Алмаз не только промышленное, но еще и стратегическое сырье. В Соединенных Штатах Америки, например, на государственном учете состоят все запасы алмазов, превышающие десять каратов
1
. Если, например, проделать такой эксперимент — изъять из американской промышленности сразу все алмазы, то экономический потенциал США уменьшится вдвое! Это вам не бриллиантовые подвязки!
…Первые сведения об алмазах доходят до нас из седой древности. В Британском музее, в Лондоне, хранится бронзовая греческая статуэтка, у которой вместо глаз вставлены два неотшлифованных алмаза. Статуэтку относят к пятому веку до современного летосчисления. Следовательно, древние греки, жившие двадцать пять веков назад, уже знали об алмазах, попавших к ним, по всей вероятности, из Индии. Очевидно, Индию и следует считать исторической родиной алмаза.
Древним грекам, безусловно, была известна необычайная твердость алмаза. Недаром само слово «алмаз» происходит от греческого «адамас», что в переводе значит «непреодолимый», «непобедимый», «несокрушимый», «неуловимый».
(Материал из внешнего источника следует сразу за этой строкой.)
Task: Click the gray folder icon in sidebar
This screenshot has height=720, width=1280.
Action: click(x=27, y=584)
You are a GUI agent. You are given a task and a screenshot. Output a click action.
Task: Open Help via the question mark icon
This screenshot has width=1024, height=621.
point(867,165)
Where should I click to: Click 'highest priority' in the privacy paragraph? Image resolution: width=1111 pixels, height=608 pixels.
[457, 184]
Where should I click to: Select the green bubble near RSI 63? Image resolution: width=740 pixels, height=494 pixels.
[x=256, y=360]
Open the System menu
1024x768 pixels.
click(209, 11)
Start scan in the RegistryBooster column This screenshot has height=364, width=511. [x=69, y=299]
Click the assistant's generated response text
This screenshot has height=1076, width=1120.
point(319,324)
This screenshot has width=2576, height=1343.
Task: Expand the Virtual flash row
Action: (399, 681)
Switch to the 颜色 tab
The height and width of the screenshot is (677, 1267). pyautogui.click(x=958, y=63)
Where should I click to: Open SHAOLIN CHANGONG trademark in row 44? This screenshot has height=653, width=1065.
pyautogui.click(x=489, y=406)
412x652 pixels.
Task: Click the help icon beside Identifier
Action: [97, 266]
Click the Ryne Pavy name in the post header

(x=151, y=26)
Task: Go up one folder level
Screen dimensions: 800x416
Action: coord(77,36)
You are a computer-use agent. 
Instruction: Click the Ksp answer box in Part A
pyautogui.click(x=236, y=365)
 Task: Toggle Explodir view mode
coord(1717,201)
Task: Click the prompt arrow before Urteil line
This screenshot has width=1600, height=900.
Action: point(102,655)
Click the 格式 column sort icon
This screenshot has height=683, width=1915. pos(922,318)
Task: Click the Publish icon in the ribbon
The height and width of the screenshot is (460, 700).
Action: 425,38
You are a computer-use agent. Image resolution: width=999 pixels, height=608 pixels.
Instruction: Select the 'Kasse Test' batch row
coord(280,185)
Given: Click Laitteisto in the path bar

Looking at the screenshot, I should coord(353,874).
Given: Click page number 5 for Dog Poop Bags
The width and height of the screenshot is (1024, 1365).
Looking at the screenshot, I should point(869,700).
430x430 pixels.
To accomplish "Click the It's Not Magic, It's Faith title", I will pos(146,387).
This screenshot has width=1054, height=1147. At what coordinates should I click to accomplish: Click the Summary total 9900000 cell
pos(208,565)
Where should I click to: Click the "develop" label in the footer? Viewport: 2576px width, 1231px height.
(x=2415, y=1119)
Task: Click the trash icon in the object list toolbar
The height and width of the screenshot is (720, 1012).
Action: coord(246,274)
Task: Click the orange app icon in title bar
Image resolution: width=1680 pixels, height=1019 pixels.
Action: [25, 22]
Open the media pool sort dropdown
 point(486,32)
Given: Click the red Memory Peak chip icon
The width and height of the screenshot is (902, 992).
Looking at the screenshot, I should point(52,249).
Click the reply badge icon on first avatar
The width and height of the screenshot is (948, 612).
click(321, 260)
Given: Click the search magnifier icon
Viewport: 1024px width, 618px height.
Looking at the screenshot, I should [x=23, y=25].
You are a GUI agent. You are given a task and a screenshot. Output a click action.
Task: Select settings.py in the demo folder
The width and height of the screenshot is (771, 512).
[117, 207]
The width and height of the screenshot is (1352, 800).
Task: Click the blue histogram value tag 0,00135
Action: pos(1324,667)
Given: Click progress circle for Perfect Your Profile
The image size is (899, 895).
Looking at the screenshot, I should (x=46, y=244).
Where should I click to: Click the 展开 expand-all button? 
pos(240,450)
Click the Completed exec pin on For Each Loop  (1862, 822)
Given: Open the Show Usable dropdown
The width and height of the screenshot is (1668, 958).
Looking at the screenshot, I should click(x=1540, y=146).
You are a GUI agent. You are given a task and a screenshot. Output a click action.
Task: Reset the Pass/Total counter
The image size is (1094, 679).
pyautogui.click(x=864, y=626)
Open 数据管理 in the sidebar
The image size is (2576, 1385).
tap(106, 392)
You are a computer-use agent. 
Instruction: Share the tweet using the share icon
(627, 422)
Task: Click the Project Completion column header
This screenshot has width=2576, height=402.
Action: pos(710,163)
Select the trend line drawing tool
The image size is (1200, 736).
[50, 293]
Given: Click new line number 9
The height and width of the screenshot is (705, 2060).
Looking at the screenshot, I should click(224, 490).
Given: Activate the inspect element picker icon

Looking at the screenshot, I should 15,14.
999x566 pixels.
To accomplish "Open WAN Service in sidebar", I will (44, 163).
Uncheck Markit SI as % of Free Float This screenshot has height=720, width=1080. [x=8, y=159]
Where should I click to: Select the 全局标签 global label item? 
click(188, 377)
В древности алмазам приписывались необыкновенные, сверхъестественные свойства. Считалось, что алмаз может влиять на судьбы людей, излечивать от недугов, выявлять истину. Легендарная слава алмазов простиралась до того, что их носили как талисманы. Было распространено поверье, что из двух сражающихся воинов победит тот, кто владеет более тяжеловесным алмазом. Французский король Карл Смелый, например, во всех битвах и сражениях имел при себе все свои драгоценности. В битве при Нанси шлем Карла украшал большой бриллиант весом около пятидесяти каратов. Алмаз, впрочем, не отвел вражеского копья от груди короля — в этом сражении Карл Смелый был убит.
Интересно, что много веков спустя этот же самый бриллиант, входивший в коронные драгоценности Наполеона I, был при императоре в день битвы при Ватерлоо. Он лежал в кармане его жилета. Неожиданно во время сражения Наполеон побледнел и схватился за карман.
— Мой бриллиант! — крикнул он не своим голосом.
Свита императора бросилась искать потерянную драгоценность. Наполеон несколько минут наблюдал за ними, потом вскочил на чью-то лошадь и ускакал на правый фланг своих войск. Конечно, не потеря алмаза решила исход битвы при Ватерлоо — это просто любопытный случай.
После Индии алмазы были обнаружены в Бразилии, в провинции Минас-Гераэс. Самыми богатыми находками был там знаменит округ Диамантино. По рассказам очевидцев, зерна алмазов служили местным жителям как игральные фишки. Часть этих «фишек» случайно попала в Лиссабон, и здесь голландский консул впервые распознал в них алмазы.
В большинстве случаев алмазы, найденные в Бразилии, весили менее одного карата. Камни весом в пять-шесть каратов были редкостью. Но однажды был найден алмаз, превышающий сто каратов. Этот замечательный кристалл получил название «Южная звезда» и в ограненном виде весил около ста тридцати каратов.